Eine webbasierte Anwendung bietet hier aufgrund Ihrer technologischen Herkunft aus dem Web / Internet entscheidende Vorteile:

  1. Eine Webanwendung ist grundsätzlich darauf optimiert performant über komplexe Netzwerkstrukturen zu arbeiten und dabei selbst mit geringen Ressourcen klar zukommen. Dies hält die Grundlast im Netzwerk niedrig und erlaubt sogar die Arbeit über VPN-Tunnel zwischen verschiedenen Standorten oder im Homeoffice.
  2. Insbesondere das Benutzerfrontend wird zentral bereitgestellt und kann von einem beliebigen Endgerät über einen Webbrowser abgerufen werden. Dadurch kann ich neue Arbeitsstationen ohne großen Aufwand in Betrieb nehmen oder die Anwendung von überall — falls gewünscht — in meinem Firmennetz aufrufen.
  3. Durch die zentrale Bereitstellung entfällt ein komplexes Updatemanagement für die Endgeräte. Gibt es ein Update, muss auf den Endgeräten im Webbrowser die Seite neu geladen werden.
  4. Es wird für die verschiedenen Endgeräte nur eine Version des Frontends gepflegt — unabhängig vom Betriebssystem oder Geräteklasse (PC, Tablet, Mobiltelefon) des Anwenders.
  5. Änderungen können modular und nach Bedarf erfolgen. Einmal eingespielt, stehen sie sofort allen entsprechend berechtigten Anwendern zur Verfügung.
  6. Die Kommunikation kann sicher und verschlüsselt erfolgen und den Endgeräten stehen nur die Daten zur Verfügung, entsprechend der Berechtigung der angemeldeten Benutzer.
  7. Das Gesamtsystem ist grundsätzlich ebenfalls plattformunabhängig, kann je nach Bedarf skaliert werden und bei wachsenden Anforderungen mitgehen.
  8. Über entsprechende Schnittstellen kann ein Datenaustausch mit diversen Vor- und Nachsystemen erfolgen — je nach Fähigkeiten der involvierten Systeme

Mehr Flexibilität, weniger Wartung

Eine webbasierte Anwendung passt sich an den individuellen Bedarf an und kann mit den Aufgaben wachsen.
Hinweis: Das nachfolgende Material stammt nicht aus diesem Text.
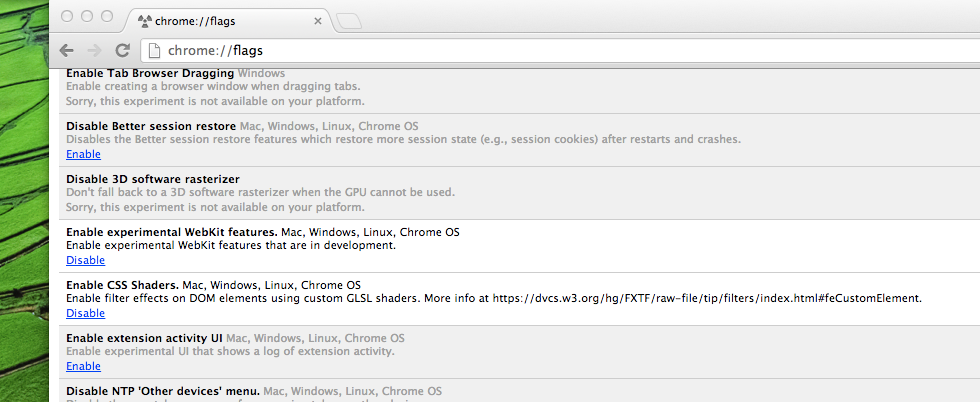Image resolution: width=980 pixels, height=402 pixels.
Task: Enable extension activity UI flag
Action: click(x=83, y=366)
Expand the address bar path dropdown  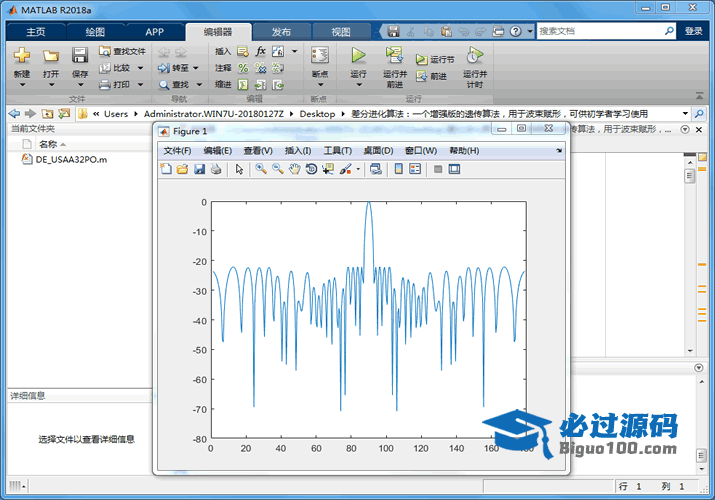click(685, 114)
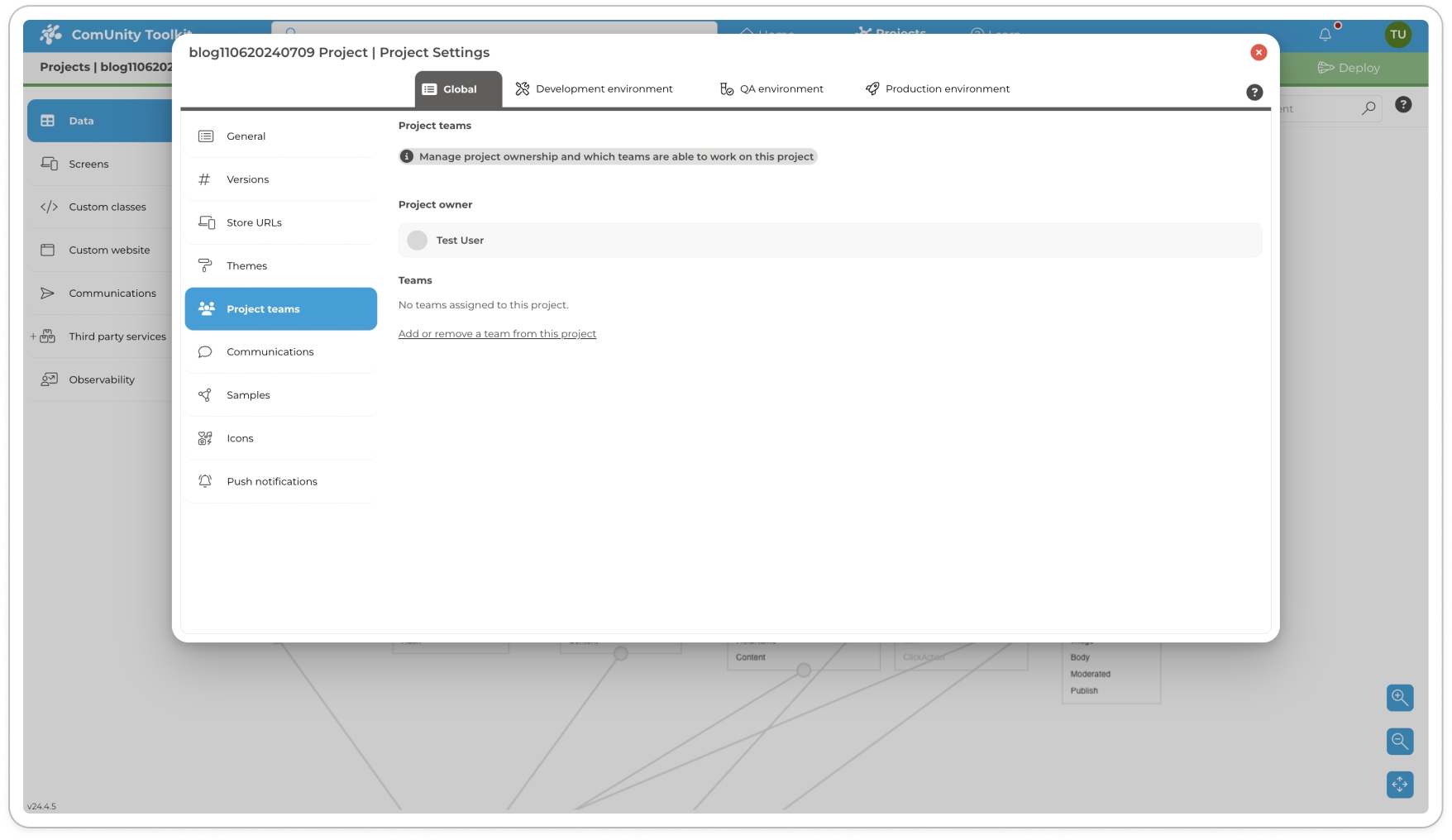
Task: Click the TU user avatar
Action: tap(1397, 34)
Was heute noch auf einem einfachen IPC auf der Anlage läuft, kann später auf einen zentralen Server mit mehr Leistung und einem entsprechenden Backupkonzept umgezogen werden. Webanwendungen sind — wenn entsprechend umgesetzt — von Haus aus performante und effiziente Lösungen für verteilte Anwendungen. Ein modernes Benutzerfrontend benötigt nur einen aktuellen Webbrowser auf einem beliebigen Endgerät. Die Nutzung kann vor Ort direkt an der Anlage oder von der anderen Seite der Welt erfolgen.

Updates werden zentral eingespielt und auf den Endgeräten muss nur das entsprechende Tab im Browser neu geladen werden. Webtechnologien und Designkonzepte sind zum einen bereits jahrzehntealt, befinden sich aber in stetiger und rasanter Weiterentwicklung. Im Vergleich zu einer klassischen und vor allem statischen Softwarearchitektur, die nur vor Ort funktioniert, bietet Ihnen eine webbasierte Softwarelösung alle Möglichkeiten für die Zukunft und unmittelbar ein mehr an Flexibilität und Effizienz — auch oder gerade was die reine Softwarepflege angeht.